- Reading text -
• • • • •
Re: [DDI RDF Vocabulary] RE: CSVW and fixed record length, multiple record length from Wendy Thomas on 2016-06-02 (public-csvw@w3.org from June 2016)

From: Wendy Thomas <wlt@umn.edu>
Date: Thu, 2 Jun 2016 03:39:17 -0500
To: "Wackerow, Joachim" <Joachim.Wackerow@gesis.org>
Cc: "public-csvw@w3.org" <public-csvw@w3.org>, "ddi-rdf-vocabulary@googlegroups.com" <ddi-rdf-vocabulary@googlegroups.com>
Message-ID: <CAOrpSNq9mwtd5NUsrR9FL2K9D-ym6ttuQW262r=meoqZuEQ4OQ@mail.gmail.com>
Both files are of data aggregated to geographic units. The units, and thus
the identifiers are combinations of the geographic identification string
contents, vary by the type of geographic unit. Each case has a Summary
level which defines the geographic unit type (State, County, Place, etc.)
The documentation provides information on the geographic hierarchies which
dictate which geographic fields are needed to uniquely identify a case. For
example, Counties are unique within States so that it is the State Code
plus the County Code that is uses to locate a record in that summary level.
The 1990 data have record identifiers and part numbers which can be used to
identify unique records, then use the SUMLEV and appropriate geographic
codes to determine the area.

Wendy

On Thu, Jun 2, 2016 at 1:27 AM, Wackerow, Joachim <
Joachim.Wackerow@gesis.org> wrote:

> Hi Gregg,
>
>
>
> Sorry for the late response. I’m currently travelling.
>
>
>
> I understand it now this way that one approach could be: a separate
> specification should describe data with fixed record length and data with
> multiple records per unit, which can be mapped to the tabular data model.
> This would also support a related data transformation if desired.
>
> Is this correct?
• • • • •
- Dataset extract -
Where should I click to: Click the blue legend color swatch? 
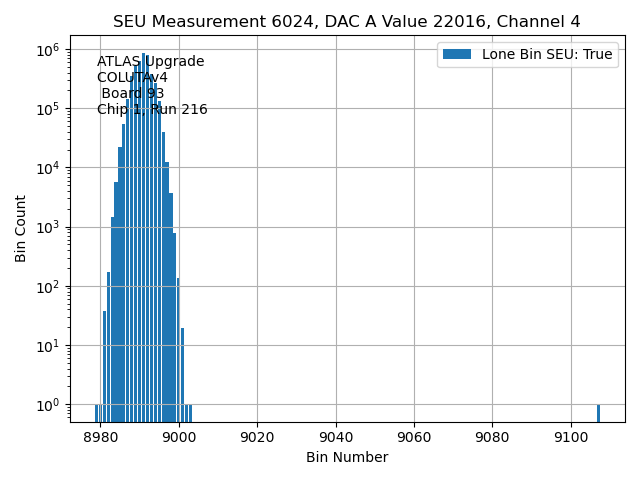(457, 55)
• • • • •
- Set problem 1 -
Reproduce the passage of the email from "The 1990 data" to "determine the area.".
- Set problem 2 -
For each statement, answer yes or no according to whether it agrees with the email, and quote the words of the email that decide it: (a) Counties are unique within States. (b) The 1990 data have no record identifiers. (c) The reply to Gregg mentions that its writer is currently travelling.
The data have no connection to the email.

- Task response 1 -
The 1990 data have record identifiers and part numbers which can be used to
identify unique records, then use the SUMLEV and appropriate geographic
codes to determine the area.

- Task response 2 -
(a) Yes: "Counties are unique within States"
(b) No: "The 1990 data have record identifiers and part numbers"
(c) Yes: "I’m currently travelling."